RECORDS SUPPLIED:
■ ■ ■ ■ ■
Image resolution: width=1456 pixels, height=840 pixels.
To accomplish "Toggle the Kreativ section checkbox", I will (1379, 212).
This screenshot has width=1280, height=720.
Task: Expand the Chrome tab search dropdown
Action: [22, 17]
■ ■ ■ ■ ■
PROBLEM STATEMENT: Exactly reproduce every line of the records.

WRITTEN REPLY:
Image resolution: width=1456 pixels, height=840 pixels.
To accomplish "Toggle the Kreativ section checkbox", I will (1379, 212).
This screenshot has width=1280, height=720.
Task: Expand the Chrome tab search dropdown
Action: [22, 17]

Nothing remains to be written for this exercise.